However, different quality factors which were closely related but were relatively independent increase the difficulty of cultivars characterization (Bi et al. 2015). It is necessary to search simple methods to analyze and characterize the cultivars based on the quality parameters. Some studies have focused on the methods of principal component analysis (PCA) and cluster analysis. PCA is one of the most popular multivariate techniques, which can reduce the dimensionality, compress the noise and correlates measurements in a simple informational sub-space of the data set (Goyeneche et al. 2014). Cluster analysis is often employed to classify the variation, which can show the pattern of relationship between individuals of a population (Singh et al. 2013).

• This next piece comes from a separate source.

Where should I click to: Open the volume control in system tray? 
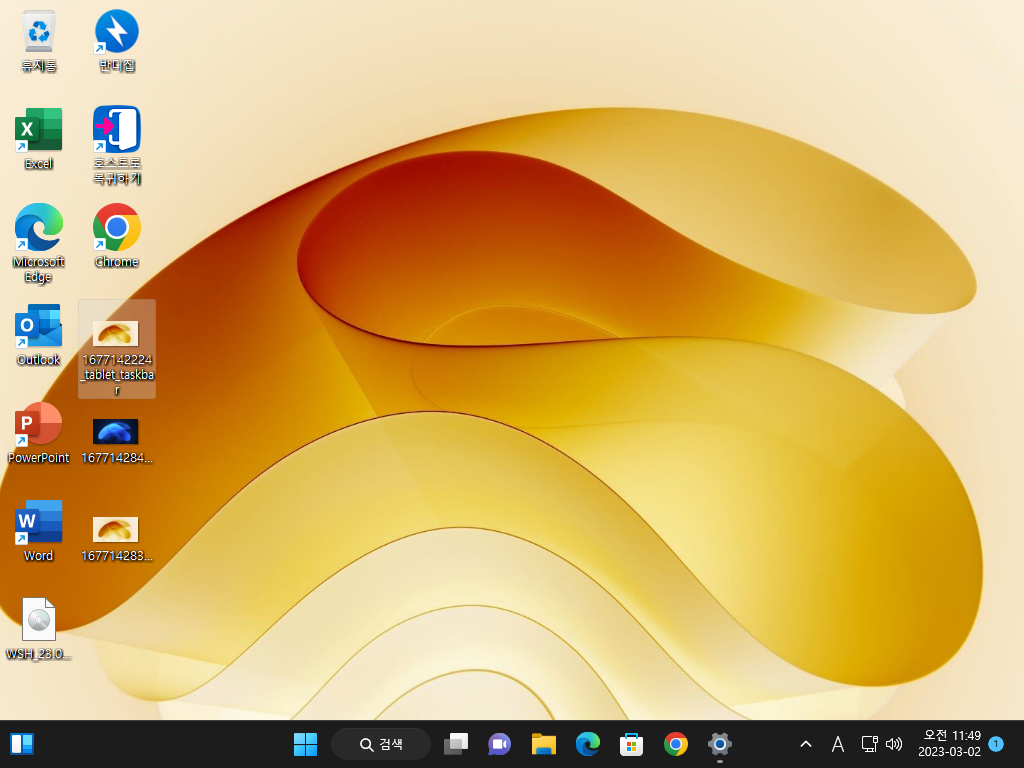click(894, 744)
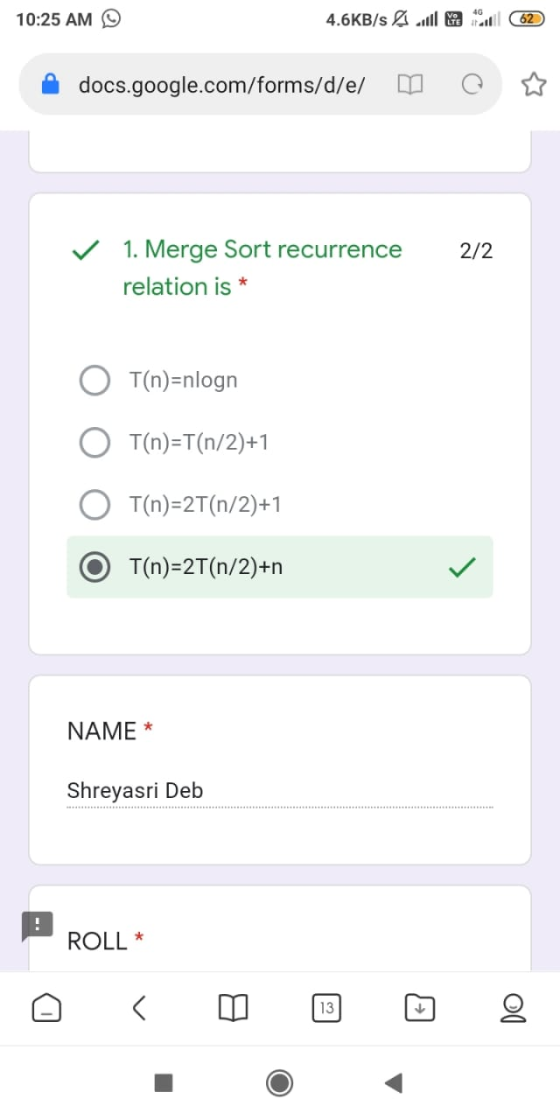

The objective of this work was to characterize white-flesh peaches from different cultivars grown in northern China, and to select the cultivars that showed the high quality considering the sensory, physico-chemical, and nutritional profile. Further researches should be focused on the variability of peach components from different cultivars.

Materials and methods

Samples

Based on the recent increase in the production, eighteen white-flesh peaches (Prunus persica L. Batsch) were collected from the Germplasm Repository for peach in Pinggu District of Beijing between June and October, 2012 (Table S1). White-flesh peaches of similar size and maturity were collected. One hundred peaches were picked for each cultivar, and stored at 4 ± 0.5 °C for at most 5 days. The degree of ripening was evaluated based on the color. Briefly, the skin color of the fruit varied from light green to milk white. The flesh was slightly hard and exhibited red ground color, depending on the cultivars.

Analytical determinations

Color

Color values on the skin (peel-color) and flesh (pulp-color) was measured by a reflectance chromameter (D25LT, Huterlab, USA), the three CIE coordinates: L* (lightness), a* (greenness–redness) and b* (blueness–yellowness) (CIE 1976) were determined for each cultivar. Therefore, L*, a*, and b* were applied to describe the color of the skin and the flesh of white-flesh peach.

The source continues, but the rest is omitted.